A more universal result might be the electric field as measured in the center-of-momentum (c.m.) frame where N laser photons of frequency \(\omega _{c.m.}\) match the momentum of the energetic photon of frequency \({\widetilde{\omega }}_{c.m.}\):

$$\begin{aligned} N\hslash \omega _{c.m.}/c=\hslash {\widetilde{\omega }}_{c.m.}/c. \end{aligned}$$
(11)

The c.m. quantities can be found from the knowledge that the product \(\left( N\hslash \omega _{c.m.}\right) \left( \hslash {\widetilde{\omega }}_{c.m.}\right) \) is invariant under Lorentz transformations along the direction of propagation [7, 24]. This product can be given a specific value from the threshold condition

$$\begin{aligned} \left( N\hslash \omega _{cm}\right) \left( \hslash {\widetilde{\omega }} _{cm}\right) \ge \left( mc^{2}\right) ^{2}\left( 1+z_{f}\right) . \end{aligned}$$
(12)

Equations (11) and (12), evaluated with the SLAC parameters \(N=5\), \(z_{f}=0.13\) yield the result that the laser electric field Lorentz transforms to \(10^{17}\,\mathrm{V/m}\) in the c.m. system. This is an order of magnitude less than the Sauter–Schwinger limit, and depends upon the quantities \(\omega \), \({\widetilde{\omega }}\), N. These will change with the laboratory setup. There is no fixed order of magnitude for the electric field associated with laser-induced pair creation.

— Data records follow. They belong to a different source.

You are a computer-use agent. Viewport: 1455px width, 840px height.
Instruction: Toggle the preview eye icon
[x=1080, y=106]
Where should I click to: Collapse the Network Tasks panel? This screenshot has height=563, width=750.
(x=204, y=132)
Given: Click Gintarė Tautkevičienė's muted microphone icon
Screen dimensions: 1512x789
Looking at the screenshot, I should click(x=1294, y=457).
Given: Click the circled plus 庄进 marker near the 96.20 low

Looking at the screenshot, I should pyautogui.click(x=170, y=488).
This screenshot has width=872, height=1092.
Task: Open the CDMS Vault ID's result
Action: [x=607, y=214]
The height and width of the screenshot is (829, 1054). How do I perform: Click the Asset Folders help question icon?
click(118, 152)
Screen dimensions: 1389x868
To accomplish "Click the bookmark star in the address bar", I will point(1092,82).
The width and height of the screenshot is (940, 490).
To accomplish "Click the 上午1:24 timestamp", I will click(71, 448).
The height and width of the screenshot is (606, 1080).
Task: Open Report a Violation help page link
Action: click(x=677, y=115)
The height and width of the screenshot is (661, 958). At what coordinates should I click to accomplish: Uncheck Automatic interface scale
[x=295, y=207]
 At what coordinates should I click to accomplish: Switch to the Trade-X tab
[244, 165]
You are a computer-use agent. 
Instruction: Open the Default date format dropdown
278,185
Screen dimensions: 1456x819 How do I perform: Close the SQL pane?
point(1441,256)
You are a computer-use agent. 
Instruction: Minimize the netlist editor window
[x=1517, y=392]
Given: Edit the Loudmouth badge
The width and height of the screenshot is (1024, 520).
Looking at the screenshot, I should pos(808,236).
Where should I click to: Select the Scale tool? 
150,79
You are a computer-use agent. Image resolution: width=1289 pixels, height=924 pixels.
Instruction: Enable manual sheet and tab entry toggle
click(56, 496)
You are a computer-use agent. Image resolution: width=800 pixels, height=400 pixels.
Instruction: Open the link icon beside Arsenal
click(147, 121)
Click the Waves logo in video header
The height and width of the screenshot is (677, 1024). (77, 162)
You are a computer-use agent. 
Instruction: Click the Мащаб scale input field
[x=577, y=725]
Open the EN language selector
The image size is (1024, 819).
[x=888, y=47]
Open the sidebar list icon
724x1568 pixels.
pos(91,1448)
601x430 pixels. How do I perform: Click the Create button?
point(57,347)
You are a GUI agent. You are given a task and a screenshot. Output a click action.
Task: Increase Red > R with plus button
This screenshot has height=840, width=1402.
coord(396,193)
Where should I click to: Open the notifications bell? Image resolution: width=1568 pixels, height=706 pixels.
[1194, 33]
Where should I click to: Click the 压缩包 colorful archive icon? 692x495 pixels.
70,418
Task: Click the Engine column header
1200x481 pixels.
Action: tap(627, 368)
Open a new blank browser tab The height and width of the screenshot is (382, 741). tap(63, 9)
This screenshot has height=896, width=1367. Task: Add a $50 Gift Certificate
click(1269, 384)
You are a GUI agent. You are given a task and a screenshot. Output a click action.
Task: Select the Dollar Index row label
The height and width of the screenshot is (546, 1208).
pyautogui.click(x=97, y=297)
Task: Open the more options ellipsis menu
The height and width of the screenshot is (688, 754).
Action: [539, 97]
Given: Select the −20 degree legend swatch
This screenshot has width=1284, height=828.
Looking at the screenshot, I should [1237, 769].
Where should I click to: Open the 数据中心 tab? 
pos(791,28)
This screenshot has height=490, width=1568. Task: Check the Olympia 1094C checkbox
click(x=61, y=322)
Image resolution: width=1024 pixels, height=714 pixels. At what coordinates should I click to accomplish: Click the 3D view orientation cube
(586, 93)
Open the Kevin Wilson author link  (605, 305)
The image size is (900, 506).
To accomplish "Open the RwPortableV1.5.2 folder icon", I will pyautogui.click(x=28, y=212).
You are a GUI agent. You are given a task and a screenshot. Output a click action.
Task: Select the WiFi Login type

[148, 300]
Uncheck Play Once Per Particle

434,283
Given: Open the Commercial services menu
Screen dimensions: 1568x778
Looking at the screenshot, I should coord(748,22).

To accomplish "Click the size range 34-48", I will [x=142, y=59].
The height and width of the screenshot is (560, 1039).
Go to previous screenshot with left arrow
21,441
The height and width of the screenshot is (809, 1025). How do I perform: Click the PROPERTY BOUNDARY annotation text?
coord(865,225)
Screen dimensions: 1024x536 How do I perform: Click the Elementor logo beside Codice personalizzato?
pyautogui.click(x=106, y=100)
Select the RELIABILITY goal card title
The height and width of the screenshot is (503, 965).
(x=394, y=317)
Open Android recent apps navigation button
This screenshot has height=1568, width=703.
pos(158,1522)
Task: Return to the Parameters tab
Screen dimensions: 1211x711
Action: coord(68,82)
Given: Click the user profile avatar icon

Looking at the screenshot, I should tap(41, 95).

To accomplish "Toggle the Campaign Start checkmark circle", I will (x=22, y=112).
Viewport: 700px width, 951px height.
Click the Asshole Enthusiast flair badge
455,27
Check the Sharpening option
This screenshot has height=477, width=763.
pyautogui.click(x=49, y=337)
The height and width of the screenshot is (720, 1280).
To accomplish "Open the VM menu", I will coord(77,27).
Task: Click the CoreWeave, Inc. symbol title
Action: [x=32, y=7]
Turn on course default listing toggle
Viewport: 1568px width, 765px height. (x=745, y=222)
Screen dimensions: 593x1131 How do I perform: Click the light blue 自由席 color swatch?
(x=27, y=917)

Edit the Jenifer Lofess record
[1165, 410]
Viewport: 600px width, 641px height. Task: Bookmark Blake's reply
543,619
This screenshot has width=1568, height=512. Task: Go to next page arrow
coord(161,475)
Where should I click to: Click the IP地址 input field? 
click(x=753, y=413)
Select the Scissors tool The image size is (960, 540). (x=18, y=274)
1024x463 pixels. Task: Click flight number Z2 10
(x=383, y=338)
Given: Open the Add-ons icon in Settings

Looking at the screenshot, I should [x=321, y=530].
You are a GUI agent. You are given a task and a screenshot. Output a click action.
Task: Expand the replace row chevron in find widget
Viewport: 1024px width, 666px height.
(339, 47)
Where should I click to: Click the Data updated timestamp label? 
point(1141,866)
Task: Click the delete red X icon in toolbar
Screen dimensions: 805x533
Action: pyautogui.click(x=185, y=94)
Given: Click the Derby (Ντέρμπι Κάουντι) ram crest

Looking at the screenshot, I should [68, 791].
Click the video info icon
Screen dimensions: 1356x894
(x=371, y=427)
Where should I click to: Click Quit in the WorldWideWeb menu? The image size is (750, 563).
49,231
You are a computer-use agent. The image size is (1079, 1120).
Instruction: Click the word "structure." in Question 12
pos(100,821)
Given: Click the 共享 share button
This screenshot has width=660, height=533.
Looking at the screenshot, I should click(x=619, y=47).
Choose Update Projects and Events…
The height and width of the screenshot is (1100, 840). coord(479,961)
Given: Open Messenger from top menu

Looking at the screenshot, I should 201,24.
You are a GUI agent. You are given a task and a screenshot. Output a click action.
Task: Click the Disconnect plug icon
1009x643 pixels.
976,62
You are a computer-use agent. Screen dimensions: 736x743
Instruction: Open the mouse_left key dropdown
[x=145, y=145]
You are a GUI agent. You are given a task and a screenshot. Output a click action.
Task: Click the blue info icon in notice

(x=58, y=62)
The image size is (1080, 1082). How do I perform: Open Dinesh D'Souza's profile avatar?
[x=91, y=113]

Discussion of the Sauter–Schwinger limit in terms of the electric component of a laser field is a non sequitur; purely electric phenomena and propagating-field phenomena in strong fields are unrelated.

4 Summary

Electric fields couple to charged particles through the purely electric quantity qE. The coupling to charged particles of laser fields, as for all transverse fields, is measured by the ponderomotive potential \(U_{p}\), which can be rendered in dimensionless form as \(z_{f}=2U_{p}/mc^{2}\). Quantum tunneling through a potential barrier is exclusively an electric-field phenomenon that can serve as an approximation for laser-induced processes only over a limited range of parameters, and fails completely at high intensities and/or low frequencies. That failure of correspondence between longitudinal and transverse fields becomes extreme under conditions that enable production of electron–positron pairs from the vacuum. The sole experimental observation of laser-produced creation of matter from a zero-mass initial state (i.e., Breit–Wheeler pair production) overlooked important features of the experiment. Assessment of the electric field component of a laser field in terms of conditions necessary for achievement of Sauter–Schwinger pair production is improper.